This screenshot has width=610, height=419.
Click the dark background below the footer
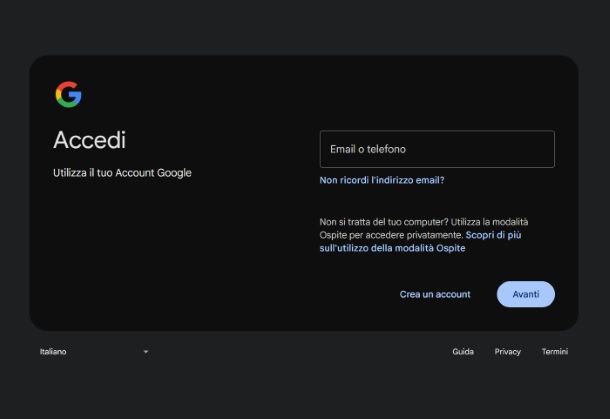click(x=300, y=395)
--
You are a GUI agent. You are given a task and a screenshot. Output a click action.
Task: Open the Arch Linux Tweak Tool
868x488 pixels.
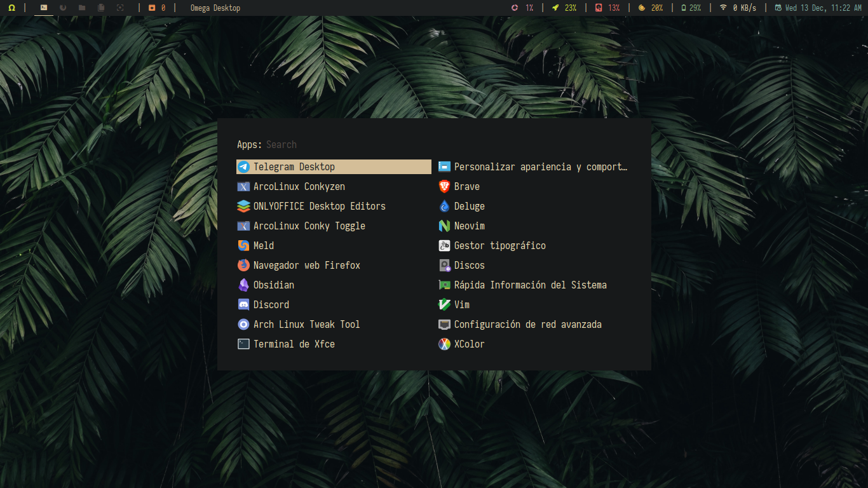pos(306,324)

_Directions_
How many lines in this material contain the string "screenshot"? Only the number is wanted.

_Expected answer_
2